O sambista Luiz Carlos tem carisma, repertório e história, mas se expôs cantando sobre uma base pré-gravada a situações que jogaram contra si. Seus próprios fãs levantavam dúvidas de forma não muito educada sobre sua sobriedade – cantar embriagado, como fez Bruno, da dupla com Marrone, é o pior desrespeito a um fã verdadeiro – e sua voz não conseguia se manter nas melodias sem sair da pista. Cantar é um ato físico, desgastante, que requer cuidados, e o álcool, se existia, cobrou cada gota em cada nota. A live durou um pouco mais de três horas, um tempo considerado curto para os padrões que estão sendo ditados pelos sertanejos. E o tempo dirá que será um erro sucumbir às lives maratonistas imposta pelos patrocinadores fabricantes de cerveja. Depois de terem suas marcas expostas por cinco horas seguidas para 2 milhões de pessoas, nunca mais pagarão para artistas que sugerirem 4h30.
Sandy & Junior atuaram em um outro registro de live. A que fizeram foi com música ao vivo, produzida com ajuda do carismático Lucas Lima, e com foco na arrecadação de donativos para ajudar no combate da pandemia. Junior começou ressaltando com muita ênfase que o principal intuito do encontro eram as doações. Uma fala que pode ser ouvida também na transversal. Assim como na coletiva para anunciar a turnê Nossa História, em 2018, ele faz ressalvas para dizer que a dupla não atua mais, fora momentos especiais. Os fãs não o diminuem por vê ao lado da irmã e nem ele parece se incomodar com isso, mas talvez sinta que uma carreira de vida própria fique cada vez mais distante depois das demonstrações de força que a natureza do encontro possui.

=-=-=

- [Requisito]
Segundo o texto do exercício, quanto tempo durou a live do sambista Luiz Carlos?

- [Listagem fornecida]

=-=-=

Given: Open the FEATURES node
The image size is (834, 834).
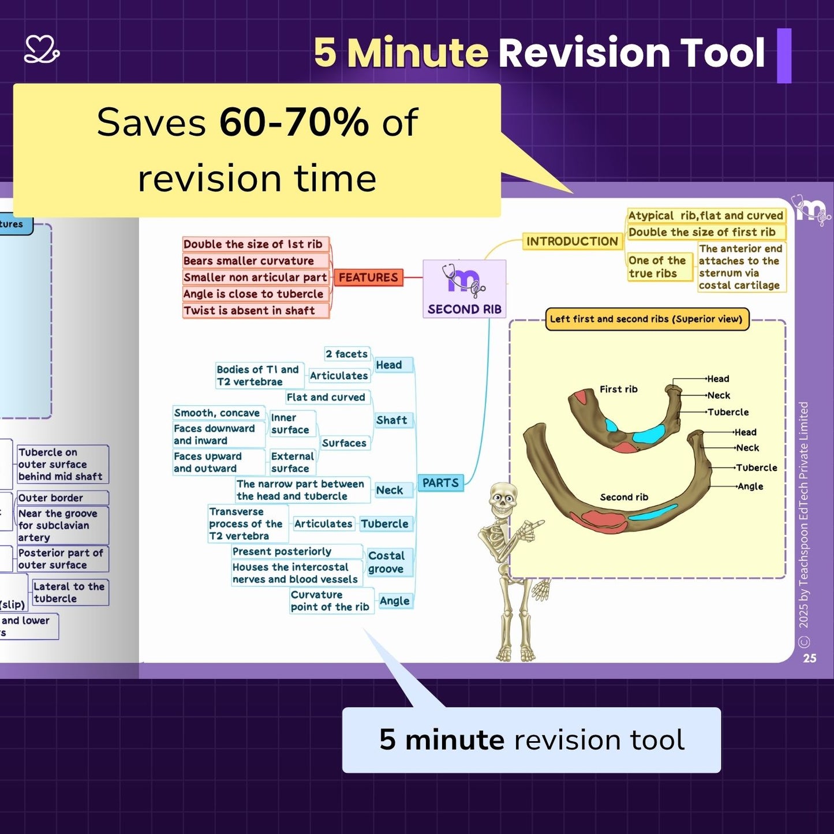Looking at the screenshot, I should 368,278.
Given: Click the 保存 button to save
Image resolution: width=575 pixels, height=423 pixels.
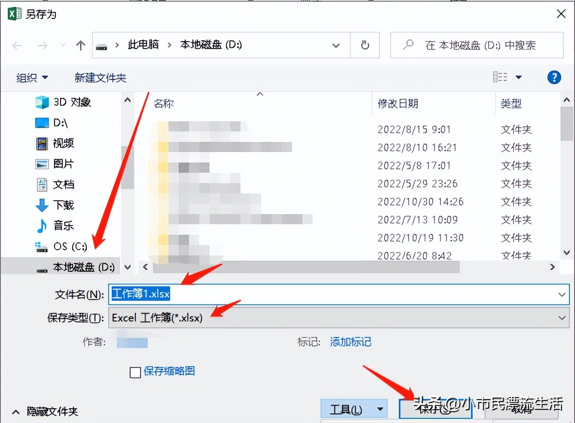Looking at the screenshot, I should pos(435,408).
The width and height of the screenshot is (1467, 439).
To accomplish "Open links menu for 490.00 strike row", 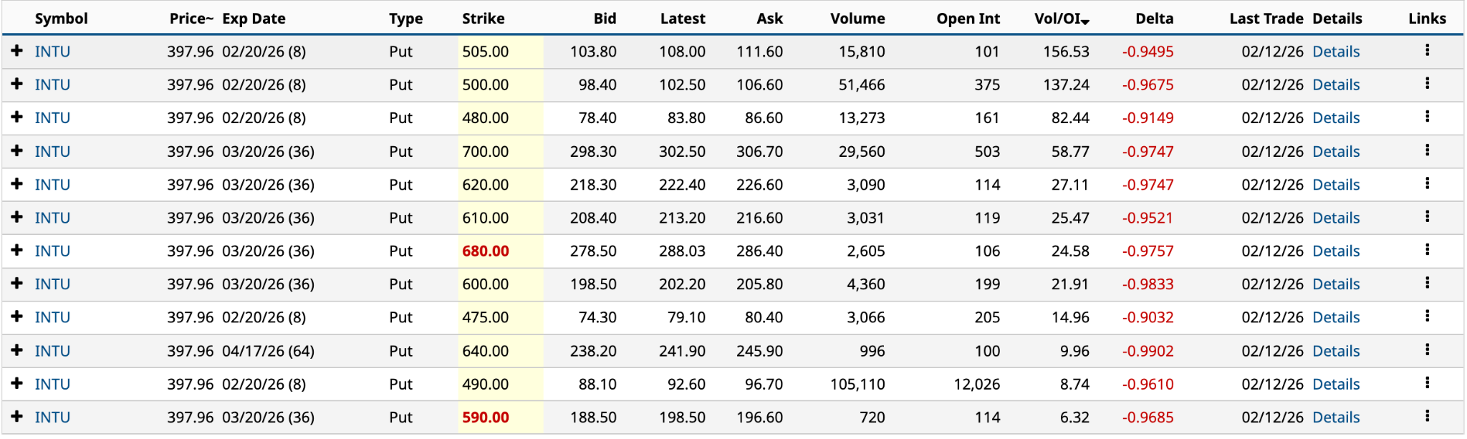I will [x=1427, y=383].
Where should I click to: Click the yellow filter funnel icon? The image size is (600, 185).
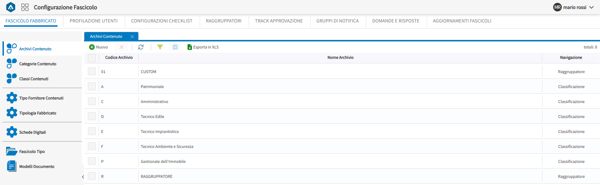tap(160, 47)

=-=-=

- [Resultado da tarefa]
Um pouco mais de três horas.